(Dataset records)
***
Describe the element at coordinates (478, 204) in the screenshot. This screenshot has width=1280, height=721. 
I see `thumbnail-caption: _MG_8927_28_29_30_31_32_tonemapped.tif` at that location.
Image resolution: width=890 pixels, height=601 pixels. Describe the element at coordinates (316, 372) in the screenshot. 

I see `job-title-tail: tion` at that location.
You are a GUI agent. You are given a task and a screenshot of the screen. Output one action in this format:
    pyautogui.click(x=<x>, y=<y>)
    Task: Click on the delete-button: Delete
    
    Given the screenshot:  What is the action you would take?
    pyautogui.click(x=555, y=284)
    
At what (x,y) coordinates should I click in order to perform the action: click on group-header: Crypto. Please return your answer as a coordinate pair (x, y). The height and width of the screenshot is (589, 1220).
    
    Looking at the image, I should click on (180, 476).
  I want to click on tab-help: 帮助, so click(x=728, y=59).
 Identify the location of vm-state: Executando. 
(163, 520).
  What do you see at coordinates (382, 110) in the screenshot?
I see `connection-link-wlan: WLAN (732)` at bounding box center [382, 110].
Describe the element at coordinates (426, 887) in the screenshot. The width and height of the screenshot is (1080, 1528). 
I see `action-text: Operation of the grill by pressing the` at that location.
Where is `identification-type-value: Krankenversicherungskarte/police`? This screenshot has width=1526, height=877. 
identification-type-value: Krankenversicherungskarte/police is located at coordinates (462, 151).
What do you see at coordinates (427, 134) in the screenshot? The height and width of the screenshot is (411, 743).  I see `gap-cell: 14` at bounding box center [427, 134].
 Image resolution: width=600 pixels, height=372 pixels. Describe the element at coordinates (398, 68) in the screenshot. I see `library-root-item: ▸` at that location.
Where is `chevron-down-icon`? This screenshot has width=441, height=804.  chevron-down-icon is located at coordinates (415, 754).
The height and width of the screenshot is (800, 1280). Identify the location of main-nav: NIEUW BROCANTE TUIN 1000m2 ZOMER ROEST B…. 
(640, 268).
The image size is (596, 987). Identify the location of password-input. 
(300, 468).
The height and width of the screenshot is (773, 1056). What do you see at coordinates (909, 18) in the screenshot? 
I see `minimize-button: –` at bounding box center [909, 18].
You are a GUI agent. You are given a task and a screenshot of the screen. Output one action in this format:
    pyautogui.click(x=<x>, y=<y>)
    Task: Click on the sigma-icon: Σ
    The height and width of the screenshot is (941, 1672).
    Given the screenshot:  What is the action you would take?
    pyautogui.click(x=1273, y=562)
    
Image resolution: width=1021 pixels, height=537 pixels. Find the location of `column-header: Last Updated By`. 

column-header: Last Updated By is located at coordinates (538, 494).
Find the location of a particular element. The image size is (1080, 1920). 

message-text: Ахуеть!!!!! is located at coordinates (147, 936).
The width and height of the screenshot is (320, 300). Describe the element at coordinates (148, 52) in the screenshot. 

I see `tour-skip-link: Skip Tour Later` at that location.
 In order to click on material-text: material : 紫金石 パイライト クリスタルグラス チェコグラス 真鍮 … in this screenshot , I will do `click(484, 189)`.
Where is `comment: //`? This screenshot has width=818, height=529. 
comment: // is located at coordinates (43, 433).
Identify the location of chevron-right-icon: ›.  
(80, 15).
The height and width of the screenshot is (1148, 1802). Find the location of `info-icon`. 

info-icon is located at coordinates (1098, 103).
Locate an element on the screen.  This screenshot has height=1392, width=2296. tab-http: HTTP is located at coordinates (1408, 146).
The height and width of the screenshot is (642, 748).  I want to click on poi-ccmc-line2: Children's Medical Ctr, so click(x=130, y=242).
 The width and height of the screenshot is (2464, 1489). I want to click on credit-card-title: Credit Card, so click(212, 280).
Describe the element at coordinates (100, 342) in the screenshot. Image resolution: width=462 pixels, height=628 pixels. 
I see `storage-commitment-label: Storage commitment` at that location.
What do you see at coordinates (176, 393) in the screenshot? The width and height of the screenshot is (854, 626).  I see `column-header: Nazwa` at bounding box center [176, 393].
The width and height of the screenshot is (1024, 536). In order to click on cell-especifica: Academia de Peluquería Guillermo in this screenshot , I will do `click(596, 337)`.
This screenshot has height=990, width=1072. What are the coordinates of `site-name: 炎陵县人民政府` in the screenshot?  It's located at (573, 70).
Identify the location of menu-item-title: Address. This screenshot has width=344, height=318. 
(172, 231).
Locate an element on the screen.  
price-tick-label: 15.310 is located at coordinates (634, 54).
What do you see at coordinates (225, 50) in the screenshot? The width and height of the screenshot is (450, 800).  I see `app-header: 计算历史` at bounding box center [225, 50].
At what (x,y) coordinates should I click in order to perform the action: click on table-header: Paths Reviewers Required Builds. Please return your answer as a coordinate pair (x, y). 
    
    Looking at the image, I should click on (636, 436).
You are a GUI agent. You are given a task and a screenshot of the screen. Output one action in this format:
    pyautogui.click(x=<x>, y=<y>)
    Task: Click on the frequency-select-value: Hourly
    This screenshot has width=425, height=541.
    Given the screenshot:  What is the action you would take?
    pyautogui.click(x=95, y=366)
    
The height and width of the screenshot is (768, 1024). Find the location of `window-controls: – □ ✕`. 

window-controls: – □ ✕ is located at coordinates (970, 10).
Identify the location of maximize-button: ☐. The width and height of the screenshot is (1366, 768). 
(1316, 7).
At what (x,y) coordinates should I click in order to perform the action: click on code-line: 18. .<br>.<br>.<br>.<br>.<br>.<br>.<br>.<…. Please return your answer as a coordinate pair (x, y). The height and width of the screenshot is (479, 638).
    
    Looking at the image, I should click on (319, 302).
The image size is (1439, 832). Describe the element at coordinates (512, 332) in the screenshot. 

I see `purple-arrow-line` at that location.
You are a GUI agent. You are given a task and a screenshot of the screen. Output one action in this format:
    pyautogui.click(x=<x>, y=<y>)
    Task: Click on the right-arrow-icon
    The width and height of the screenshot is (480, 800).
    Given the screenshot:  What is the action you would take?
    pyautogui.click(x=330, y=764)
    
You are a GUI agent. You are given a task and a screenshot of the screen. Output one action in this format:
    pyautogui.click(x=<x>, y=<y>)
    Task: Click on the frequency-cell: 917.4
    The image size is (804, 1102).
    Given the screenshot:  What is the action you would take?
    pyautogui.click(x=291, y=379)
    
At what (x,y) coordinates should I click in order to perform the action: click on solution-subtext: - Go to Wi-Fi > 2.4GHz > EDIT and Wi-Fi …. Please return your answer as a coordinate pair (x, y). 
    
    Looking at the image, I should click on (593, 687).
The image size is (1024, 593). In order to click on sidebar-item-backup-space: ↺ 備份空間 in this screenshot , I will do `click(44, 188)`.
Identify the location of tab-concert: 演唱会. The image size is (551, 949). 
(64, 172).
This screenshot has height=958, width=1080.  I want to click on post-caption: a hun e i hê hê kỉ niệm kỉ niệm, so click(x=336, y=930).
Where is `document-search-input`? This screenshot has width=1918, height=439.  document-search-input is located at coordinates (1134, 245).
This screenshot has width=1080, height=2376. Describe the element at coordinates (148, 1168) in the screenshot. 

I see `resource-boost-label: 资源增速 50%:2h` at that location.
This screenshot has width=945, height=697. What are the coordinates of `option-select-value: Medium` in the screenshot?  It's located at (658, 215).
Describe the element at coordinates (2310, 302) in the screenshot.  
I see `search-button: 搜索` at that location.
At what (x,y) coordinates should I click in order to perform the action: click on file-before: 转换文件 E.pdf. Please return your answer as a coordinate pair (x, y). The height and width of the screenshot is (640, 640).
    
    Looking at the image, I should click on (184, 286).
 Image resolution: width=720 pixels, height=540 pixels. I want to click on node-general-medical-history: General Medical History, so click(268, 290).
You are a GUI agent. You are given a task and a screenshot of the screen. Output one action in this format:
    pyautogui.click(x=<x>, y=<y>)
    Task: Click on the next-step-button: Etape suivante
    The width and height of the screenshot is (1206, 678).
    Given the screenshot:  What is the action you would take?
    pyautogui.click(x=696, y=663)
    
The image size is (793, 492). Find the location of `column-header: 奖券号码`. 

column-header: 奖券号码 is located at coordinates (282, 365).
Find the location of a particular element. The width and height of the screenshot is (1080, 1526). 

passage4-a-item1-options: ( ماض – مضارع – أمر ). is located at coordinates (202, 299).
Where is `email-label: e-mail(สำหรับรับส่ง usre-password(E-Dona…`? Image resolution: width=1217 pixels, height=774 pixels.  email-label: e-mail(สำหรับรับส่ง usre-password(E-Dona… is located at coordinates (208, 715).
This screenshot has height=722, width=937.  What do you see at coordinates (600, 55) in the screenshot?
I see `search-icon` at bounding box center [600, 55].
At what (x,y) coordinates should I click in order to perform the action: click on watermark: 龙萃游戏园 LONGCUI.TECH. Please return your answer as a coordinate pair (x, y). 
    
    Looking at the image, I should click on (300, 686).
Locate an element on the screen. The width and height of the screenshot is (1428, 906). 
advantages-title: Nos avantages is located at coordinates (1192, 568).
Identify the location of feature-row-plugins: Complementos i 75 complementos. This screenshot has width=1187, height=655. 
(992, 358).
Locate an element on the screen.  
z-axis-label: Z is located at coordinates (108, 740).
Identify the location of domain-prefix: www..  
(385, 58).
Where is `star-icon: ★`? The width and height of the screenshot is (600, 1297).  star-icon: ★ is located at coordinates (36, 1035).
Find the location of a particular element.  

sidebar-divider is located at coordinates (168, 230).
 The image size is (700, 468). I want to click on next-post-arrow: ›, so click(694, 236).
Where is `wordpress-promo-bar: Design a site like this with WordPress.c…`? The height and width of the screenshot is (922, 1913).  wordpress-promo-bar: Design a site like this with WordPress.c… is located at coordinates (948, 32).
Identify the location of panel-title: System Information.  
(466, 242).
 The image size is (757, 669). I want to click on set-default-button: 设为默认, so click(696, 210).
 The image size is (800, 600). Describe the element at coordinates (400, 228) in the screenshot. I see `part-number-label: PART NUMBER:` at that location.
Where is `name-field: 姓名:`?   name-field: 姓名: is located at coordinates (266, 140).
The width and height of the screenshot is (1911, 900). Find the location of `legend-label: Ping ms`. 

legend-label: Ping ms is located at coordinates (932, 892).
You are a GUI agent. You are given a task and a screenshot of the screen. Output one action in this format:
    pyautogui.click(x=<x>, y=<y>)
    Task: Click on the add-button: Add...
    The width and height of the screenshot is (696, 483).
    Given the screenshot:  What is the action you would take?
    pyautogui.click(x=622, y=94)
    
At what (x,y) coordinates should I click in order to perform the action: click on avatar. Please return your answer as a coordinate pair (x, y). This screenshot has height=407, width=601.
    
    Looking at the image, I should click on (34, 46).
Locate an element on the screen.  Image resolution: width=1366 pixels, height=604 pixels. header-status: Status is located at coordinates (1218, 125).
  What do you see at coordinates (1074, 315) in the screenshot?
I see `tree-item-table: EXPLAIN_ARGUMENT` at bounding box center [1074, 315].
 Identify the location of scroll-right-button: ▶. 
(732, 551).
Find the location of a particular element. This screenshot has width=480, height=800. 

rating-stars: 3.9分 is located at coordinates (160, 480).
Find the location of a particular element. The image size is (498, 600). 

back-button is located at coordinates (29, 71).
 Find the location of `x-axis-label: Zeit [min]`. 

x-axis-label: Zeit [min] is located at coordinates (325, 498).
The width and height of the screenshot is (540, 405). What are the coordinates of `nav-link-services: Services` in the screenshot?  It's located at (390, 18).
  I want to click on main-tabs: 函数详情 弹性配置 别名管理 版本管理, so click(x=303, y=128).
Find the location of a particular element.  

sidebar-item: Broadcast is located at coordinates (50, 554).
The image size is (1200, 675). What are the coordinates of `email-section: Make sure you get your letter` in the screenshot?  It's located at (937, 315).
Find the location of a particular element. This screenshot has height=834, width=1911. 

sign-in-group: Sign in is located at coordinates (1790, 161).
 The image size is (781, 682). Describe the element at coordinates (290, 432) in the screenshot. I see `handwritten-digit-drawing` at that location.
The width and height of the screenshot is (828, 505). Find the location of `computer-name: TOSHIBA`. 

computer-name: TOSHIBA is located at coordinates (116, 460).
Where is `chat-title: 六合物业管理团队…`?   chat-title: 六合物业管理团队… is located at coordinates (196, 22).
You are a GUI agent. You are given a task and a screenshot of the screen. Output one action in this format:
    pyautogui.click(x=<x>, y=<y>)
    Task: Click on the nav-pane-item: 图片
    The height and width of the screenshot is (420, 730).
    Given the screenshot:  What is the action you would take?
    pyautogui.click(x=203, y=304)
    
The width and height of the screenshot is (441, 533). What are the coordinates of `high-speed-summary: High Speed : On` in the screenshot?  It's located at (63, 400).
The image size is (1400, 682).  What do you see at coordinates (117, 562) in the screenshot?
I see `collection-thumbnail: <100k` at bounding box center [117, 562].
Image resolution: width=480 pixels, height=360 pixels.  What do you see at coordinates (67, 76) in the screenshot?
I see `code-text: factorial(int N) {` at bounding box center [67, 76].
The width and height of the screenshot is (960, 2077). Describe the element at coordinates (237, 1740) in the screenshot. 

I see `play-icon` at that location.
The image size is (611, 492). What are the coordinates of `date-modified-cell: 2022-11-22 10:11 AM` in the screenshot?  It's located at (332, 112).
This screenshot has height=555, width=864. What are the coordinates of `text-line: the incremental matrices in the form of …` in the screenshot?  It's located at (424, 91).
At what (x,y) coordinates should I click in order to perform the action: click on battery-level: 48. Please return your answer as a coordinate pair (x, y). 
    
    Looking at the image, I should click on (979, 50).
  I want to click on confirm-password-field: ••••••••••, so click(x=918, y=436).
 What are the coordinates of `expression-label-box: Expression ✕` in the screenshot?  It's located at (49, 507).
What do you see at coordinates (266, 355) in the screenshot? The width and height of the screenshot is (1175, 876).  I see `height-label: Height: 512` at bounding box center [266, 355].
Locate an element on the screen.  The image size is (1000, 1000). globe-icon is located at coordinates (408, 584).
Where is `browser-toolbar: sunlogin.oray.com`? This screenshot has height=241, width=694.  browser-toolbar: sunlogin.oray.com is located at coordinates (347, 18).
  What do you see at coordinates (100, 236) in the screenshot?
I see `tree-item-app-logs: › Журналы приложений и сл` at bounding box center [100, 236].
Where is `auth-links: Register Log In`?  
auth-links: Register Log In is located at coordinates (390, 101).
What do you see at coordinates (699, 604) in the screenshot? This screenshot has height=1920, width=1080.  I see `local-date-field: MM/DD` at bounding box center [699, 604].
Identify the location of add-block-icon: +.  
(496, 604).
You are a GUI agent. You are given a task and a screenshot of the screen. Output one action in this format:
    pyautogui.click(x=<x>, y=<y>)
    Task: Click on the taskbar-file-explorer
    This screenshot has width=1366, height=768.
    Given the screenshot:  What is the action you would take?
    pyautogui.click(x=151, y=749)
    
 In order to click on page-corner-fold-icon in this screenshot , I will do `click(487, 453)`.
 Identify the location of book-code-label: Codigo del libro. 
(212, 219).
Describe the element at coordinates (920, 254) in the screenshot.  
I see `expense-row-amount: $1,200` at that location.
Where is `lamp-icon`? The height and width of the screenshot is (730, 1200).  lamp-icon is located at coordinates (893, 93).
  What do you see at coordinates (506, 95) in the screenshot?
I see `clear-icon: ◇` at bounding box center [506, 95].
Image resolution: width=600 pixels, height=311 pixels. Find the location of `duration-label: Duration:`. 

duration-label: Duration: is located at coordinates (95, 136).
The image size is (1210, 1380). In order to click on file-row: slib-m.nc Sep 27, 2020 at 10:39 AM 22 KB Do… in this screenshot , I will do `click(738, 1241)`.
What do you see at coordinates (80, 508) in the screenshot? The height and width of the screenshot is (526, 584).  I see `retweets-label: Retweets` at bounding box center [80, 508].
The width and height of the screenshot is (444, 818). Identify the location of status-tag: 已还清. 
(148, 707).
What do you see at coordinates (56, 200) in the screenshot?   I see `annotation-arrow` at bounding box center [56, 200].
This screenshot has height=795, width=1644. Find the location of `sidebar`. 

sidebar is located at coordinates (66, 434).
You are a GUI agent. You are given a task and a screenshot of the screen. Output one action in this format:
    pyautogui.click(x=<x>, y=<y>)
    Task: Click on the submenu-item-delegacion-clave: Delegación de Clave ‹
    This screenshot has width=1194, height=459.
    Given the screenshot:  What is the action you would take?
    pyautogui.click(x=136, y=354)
***
Can you return, unchanged, the lines of the items above from the line containing "coordinates (196, 22)." up to and including the line containing "pyautogui.click(x=203, y=304)"?

Where is `chat-title: 六合物业管理团队…`?   chat-title: 六合物业管理团队… is located at coordinates (196, 22).
You are a GUI agent. You are given a task and a screenshot of the screen. Output one action in this format:
    pyautogui.click(x=<x>, y=<y>)
    Task: Click on the nav-pane-item: 图片
    The height and width of the screenshot is (420, 730).
    Given the screenshot:  What is the action you would take?
    pyautogui.click(x=203, y=304)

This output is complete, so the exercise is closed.